Read any newspaper and you would be forgiven for assuming that the UK was drowning in a sea of fake notes and dud coins. A recent article in The Times claimed that a national chain of pubs was refusing to accept £50 notes for fear of their being counterfeit.

Commentators have named the guilty parties as new technology such as colour photocopying which offers easy access to to the world of counterfeiting.

Organised and large-scale counterfeiting, the type of operation which the National Criminal Intelligence Service (NCIS) is specifically interested in, continues to use four-colour litho printing presses which may be used to turn out greetings cards during the day while producing fake bank-notes at night.

NCIS contains the National Office for the Suppression of Counterfeit Currency – the counterfeit currency unit which handles all forged currency seized in the UK.

If you discover a counterfeit note in your wallet or purse, you should hand it over to the police who in turn pass it to NCIS with details of when and where it was recovered. From these returns, NCIS is able to produce annual statistics on the level of counterfeiting – not just sterling but foreign currencies too.
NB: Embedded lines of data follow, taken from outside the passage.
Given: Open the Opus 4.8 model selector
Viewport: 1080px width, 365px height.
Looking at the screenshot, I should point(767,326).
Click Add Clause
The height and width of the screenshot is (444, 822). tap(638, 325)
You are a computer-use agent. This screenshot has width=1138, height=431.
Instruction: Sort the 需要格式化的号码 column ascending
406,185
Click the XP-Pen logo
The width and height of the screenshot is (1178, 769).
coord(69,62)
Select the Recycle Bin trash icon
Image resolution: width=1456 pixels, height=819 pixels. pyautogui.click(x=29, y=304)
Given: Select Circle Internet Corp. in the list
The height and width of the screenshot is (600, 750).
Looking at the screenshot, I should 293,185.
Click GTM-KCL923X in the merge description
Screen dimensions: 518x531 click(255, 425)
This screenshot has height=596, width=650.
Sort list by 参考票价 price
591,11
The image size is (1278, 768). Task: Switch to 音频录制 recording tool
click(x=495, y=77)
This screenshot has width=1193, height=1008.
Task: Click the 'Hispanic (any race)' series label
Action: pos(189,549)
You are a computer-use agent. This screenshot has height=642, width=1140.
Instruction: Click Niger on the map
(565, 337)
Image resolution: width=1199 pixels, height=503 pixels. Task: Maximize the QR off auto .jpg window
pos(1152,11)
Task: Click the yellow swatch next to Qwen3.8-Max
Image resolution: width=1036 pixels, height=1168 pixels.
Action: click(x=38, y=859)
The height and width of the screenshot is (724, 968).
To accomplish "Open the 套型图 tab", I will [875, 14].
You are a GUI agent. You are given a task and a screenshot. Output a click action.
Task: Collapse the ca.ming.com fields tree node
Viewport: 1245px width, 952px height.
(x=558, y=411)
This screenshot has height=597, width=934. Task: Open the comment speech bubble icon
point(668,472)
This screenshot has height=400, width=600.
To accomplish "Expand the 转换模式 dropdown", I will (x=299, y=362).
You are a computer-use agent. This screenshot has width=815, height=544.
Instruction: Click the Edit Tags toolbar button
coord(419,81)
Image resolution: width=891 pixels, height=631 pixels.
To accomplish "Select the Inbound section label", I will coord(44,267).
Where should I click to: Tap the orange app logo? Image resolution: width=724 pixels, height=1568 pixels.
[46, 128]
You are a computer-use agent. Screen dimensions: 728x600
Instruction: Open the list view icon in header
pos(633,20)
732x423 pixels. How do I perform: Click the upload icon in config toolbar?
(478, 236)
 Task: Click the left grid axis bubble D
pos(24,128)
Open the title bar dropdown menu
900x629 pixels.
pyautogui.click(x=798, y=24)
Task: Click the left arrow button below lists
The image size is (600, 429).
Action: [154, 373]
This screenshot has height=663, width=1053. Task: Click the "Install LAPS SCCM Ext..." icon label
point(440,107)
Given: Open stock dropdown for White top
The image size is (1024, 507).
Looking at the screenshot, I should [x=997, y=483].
The most numerous of these is the US dollar, with $5.5 million recovered last year. We also identify new series of counterfeit notes, identify methods and link police operations against counterfeiters.

The past three years have seen an increase in the amount of sterling counterfeit notes, seized mainly from the retail trade, from £4.9 million in 1992 to £5.4 million in 1994. Increasingly, successful raids by police against counterfeiters, often working from intelligence supplied by NCIS, are taking out large amounts of counterfeit before it hits the street. In 1994, the figure was £11.8 million. The sums are large, but they still represent less than 0.1 per cent of all genuine notes in circulation.

Many people could prevent themselves becoming victims of this crime if they knew their banknotes. The Bank of England is running a campaign highlighting the new note designs and pointing out the key security features. Quality of paper and printing, the watermark and the counterfoil strip are elements of a genuine note which are seldom all successfully present in a fake note.

NCIS' counterfeit currency unit is expert in distinguishing fakes from the real thing. It comprises eight police officers and nine civil staff with officers concentrating on intelligence-gathering and development. The intelligence 'packages' – the product of their work – is passed on to operational teams, often from regional crime squads, who make arrests and seizures.

The unit's officers can only be called as expert witnesses for cases involving US dollars. This occurs several times a year and the officer may state whether the note is genuine or not, avoiding the need to go into detail about security features which may play into the hands of future counterfeiters. The unit's counterfeit specialists are trained by the FBI at the expense of the US government. With home-grown experts, there is no need to send forged notes for verification to the US.

Cases involving sterling and requiring expert witnesses will draw evidence from independent laboratories and the Bank of England whose officials may only state if the note is not genuine. Most cases do not require expert witnesses because the forgeries are so poor that there is no doubt about authenticity.

Undoubtedly, counterfeiting currency has been a growth industry but the level of police success with seizures is already looking to exceed that of 1994. The NCIS has played its part and will continue to do so showing that intelligence-led policing does yield results.